Follow the Cult Drinking Game

Follow the Cult

The Drinking Game Where Rituals Loop, Minds Break, and Only the Strong Survive

Follow the Cult isn’t just a drinking game — it’s a memory meltdown dressed as a ritual. Think Bop It, but performed live, surrounded by confused disciples, and led by someone who’s drunk on power (and possibly Sambuca).

There are no cards, no dice, and no escape. The cult grows. The rituals stack. The energy loops. And every time someone messes up? You all shout:

“BURN THE HERETIC!”
…and they drink.


What You Need

  • 4+ players (The more the merrier)
  • Drinks for all
  • Room to move arms, legs, or entire bodies
  • A willingness to surrender to complete nonsense

Bonus points for:

  • Cloaks, robes, or dressing gowns
  • A goblet, ladle, or any object that can be called “The Sacred Chalice”
  • A playlist that makes people feel like they’re in a boss fight

Game Overview

One player is chosen as the Cult Leader. Their job is to invent and perform short ritual actions — physical gestures, movements, or sounds — that must be copied in sequence, around the circle.

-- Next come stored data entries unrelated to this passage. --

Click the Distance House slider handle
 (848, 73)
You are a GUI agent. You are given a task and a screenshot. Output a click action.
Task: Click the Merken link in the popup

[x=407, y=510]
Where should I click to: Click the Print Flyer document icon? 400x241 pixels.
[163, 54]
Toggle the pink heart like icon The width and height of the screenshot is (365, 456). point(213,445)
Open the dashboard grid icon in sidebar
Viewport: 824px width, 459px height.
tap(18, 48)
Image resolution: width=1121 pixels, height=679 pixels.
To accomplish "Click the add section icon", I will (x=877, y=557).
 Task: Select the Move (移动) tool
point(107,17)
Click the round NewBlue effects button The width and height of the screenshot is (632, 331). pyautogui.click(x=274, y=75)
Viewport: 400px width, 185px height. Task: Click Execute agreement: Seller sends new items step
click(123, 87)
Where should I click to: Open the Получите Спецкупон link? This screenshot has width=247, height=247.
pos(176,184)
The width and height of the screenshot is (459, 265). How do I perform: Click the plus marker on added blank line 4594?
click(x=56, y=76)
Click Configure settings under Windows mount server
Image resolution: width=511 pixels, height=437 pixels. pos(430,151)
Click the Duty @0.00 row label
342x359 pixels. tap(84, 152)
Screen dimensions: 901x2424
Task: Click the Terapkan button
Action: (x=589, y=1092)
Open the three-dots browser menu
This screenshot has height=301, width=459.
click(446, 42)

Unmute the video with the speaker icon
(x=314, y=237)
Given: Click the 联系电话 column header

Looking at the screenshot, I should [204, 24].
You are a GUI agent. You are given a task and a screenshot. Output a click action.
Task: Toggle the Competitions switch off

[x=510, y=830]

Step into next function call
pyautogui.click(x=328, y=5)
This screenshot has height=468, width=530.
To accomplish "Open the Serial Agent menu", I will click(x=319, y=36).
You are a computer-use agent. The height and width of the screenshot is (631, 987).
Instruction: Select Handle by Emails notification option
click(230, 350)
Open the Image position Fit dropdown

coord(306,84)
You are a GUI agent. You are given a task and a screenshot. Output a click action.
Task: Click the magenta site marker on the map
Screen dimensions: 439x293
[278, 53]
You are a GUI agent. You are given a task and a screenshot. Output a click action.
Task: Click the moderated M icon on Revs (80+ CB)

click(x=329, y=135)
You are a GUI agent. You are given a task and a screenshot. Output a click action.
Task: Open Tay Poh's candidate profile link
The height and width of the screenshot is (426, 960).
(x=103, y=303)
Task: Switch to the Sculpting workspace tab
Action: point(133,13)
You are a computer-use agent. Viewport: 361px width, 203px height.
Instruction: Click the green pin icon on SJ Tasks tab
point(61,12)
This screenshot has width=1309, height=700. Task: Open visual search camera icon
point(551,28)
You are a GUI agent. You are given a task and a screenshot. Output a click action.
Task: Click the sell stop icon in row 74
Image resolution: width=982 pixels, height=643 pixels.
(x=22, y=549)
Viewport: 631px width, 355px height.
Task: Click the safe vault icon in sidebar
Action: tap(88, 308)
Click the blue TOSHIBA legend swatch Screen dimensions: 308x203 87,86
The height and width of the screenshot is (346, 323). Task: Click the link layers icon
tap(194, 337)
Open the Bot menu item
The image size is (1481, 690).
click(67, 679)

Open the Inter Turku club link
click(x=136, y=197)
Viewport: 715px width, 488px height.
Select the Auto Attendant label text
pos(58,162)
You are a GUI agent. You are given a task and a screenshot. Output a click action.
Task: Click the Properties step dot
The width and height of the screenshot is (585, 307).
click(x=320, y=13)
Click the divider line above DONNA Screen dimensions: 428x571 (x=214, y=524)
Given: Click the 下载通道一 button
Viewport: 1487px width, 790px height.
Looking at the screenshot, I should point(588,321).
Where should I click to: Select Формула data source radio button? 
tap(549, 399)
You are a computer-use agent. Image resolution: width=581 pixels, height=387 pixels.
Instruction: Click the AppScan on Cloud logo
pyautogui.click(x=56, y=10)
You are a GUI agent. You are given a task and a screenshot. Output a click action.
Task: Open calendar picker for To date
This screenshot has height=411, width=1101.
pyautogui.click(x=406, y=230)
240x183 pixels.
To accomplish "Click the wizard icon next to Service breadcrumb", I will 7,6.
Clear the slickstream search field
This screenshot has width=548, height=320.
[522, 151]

Once a ritual completes a full circle, the Cult Leader must perform it again, restarting the loop and keeping it going until someone messes up.

They can start new rituals at any time after their last one has been passed on.

Yes. You will end up juggling multiple looping rituals at once.
Yes. It will descend into chaos.
Yes. That’s exactly the point.


Setup

  1. Form the Circle of Devotion
    Players stand or sit in a circle. This is your sacred ground. Make sure you’ve got space to move, point, squat, and flail safely.
  2. Name Your Cult
    Pick something that sounds ominous or ridiculous.
    Examples:
  • The Blinking Eye of Gareth
  • Sons of the Eternal Pint
  • The Drenched Sock Order
  • Cult of the Rotating Chicken

Chant the name together to lock it in.

  1. Choose a Cult Leader
    Don’t just pick the fittest one of the group — if they start inventing rituals that involve squatting, spinning, or standing up and down constantly, you’ll all be wheezing by Round Two.

How to Play

The Cult Leader’s Power

  • The Cult Leader begins by inventing a ritual action: a clap, a chant, a movement, a toast, a sound.
  • That action is performed once, then passed clockwise from player to player around the circle.
  • Once the ritual returns to the Cult Leader, they must perform it again, restarting the loop.
  • This keeps going until someone messes up.
Example:
  • Leader claps twice and says “ALL HAIL BUBBLES”
  • The action goes around the circle.
  • When it returns, the Leader does it again, and the loop continues.
  • Meanwhile, the Leader can start a second ritual (e.g. waving arms and going “SHOOOOOO”).
  • Now there are two active rituals, both looping independently around the circle.

There is no upper limit to how many rituals the Leader can stack. But pro tip:
Start slow. Go in hard too early and nobody will last five minutes.


When a Player Messes Up

If a player:

  • Misses a ritual
  • Does the wrong action
  • Confuses the order
  • Hesitates for too long
  • Falls apart under pressure

The Cult Leader (or anyone really) shouts:
“BURN THE HERETIC!”

That player must drink. The group may also boo or chant shamefully, depending on how dramatic you’re feeling.


Bonus Actions and Leader Tricks

  • Sip as a Ritual: The Cult Leader can raise their drink and take a sip as a ritual. Yes, this means you’ll all eventually be miming drinking, for real.
  • The Freeze: At any point, the Cult Leader can stop play by yelling “STILLNESS!”
    Everyone must immediately freeze. Anyone who flinches, laughs, or moves?
    They drink.
  • Direction Change:
    • Round 1 goes clockwise
    • Round 2 goes anti-clockwise
    • Round 3 goes clockwise again
    • And so on…

Looping rituals keep their original direction unless otherwise declared by the Cult Leader (use wisely for chaos).


Ending the Game

The game ends when:

  • Everyone’s too drunk to keep track
  • A ritual loop becomes eternal and collapses society
  • The Cult Leader voluntarily steps down and passes the robe to a successor
  • You lose track of reality and begin believing in The Sock Prophet

Final Thoughts

Follow the Cult is not about winning. It’s about collapsing into laughter, failing spectacularly, and pretending you’re part of a sacred order that worships hand claps and fake toast gestures.

Keep the rituals flowing. Keep the heretics drinking.
And remember: no one escapes the circle.